Two giants of the US financial services market, insurer Metlife and investment bank JP Morgan, have begun a legal battle in the UK High Court over a $107m sum the insurance firm says it is owed after ‘breaches of contract’.
Metlife is suing its banker for not paying what it says is the true value of Argentine inflation-linked bonds, purchased in 2007, after the state rigged data to distort inflation figures.
The insurer’s Argentinean unit claims JP Morgan is using a figure it ‘knows to be false and distorted’, with the investment bank’s Buenos Aires managing director Facundo Manujin having acknowledged the state’s ‘falsification’ of inflation measurement the consumer price index.
Metlife has instructed Tim Strong, a disputes partner at Taylor Wessing, and John Taylor QC of Fountain Court to bring the claim. Metlife’s legal team will argue that the losses were caused by JP Morgan’s use of an index that economists argue only accounts for a third of true inflation levels and is not in good faith of the deal. The insurer is also seeking interest and costs.
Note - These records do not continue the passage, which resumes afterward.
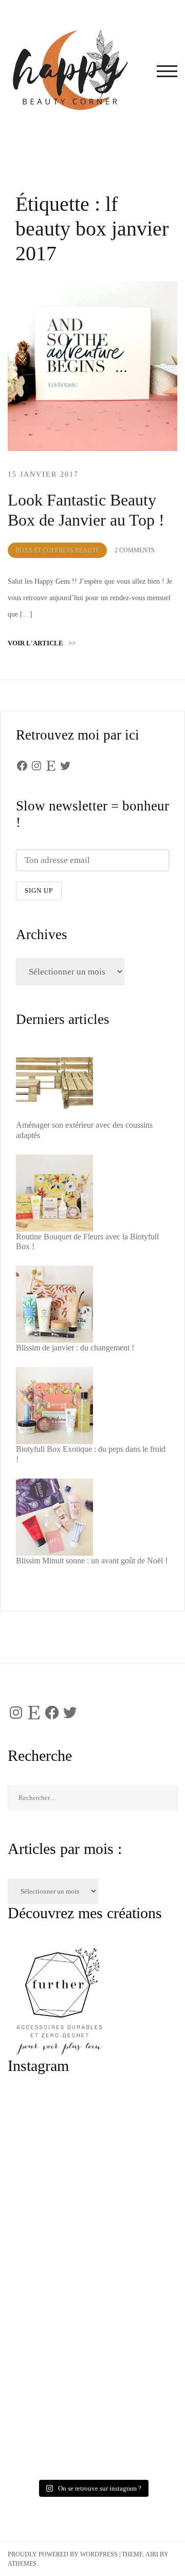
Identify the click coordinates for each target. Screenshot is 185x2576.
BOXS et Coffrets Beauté (57, 550)
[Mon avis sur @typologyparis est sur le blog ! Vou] (92, 2334)
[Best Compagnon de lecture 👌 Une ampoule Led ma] (92, 2428)
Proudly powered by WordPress (63, 2554)
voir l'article (42, 643)
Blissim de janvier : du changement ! (75, 1347)
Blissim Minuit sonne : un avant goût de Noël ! (92, 1560)
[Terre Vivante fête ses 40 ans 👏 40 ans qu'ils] (92, 2239)
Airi (151, 2554)
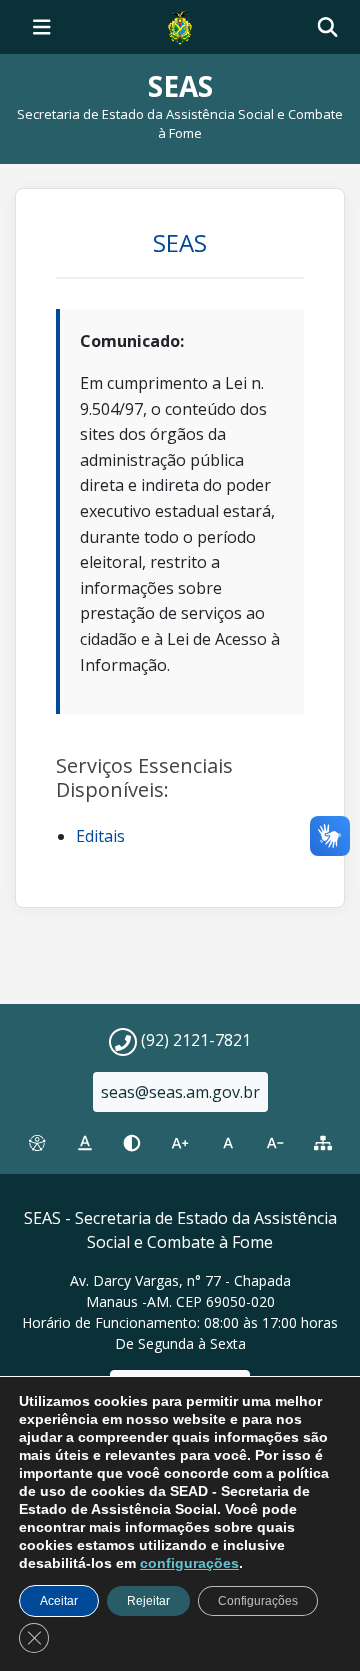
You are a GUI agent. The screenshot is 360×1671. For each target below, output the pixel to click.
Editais (100, 836)
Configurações (258, 1601)
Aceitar (59, 1601)
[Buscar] (327, 27)
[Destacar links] (85, 1143)
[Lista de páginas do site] (323, 1143)
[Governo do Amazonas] (180, 25)
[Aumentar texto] (180, 1143)
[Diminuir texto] (276, 1143)
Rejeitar (148, 1601)
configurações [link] (189, 1563)
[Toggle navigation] (42, 27)
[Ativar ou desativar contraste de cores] (132, 1143)
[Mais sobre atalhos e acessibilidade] (37, 1143)
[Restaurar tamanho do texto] (228, 1143)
JP Morgan’s own economist admits that inflation levels were over double that of the consumer price index but the investment bank argues that there is ‘no event, no matter how grotesque the restrictions or limitations placed on the calculation’ that could alter the level of return on the bond.
Allen & Overy partner Calum Burnett and David Wolfson QC of One Essex Court have been instructed by JP Morgan. Hearings are set to conclude by 30th January.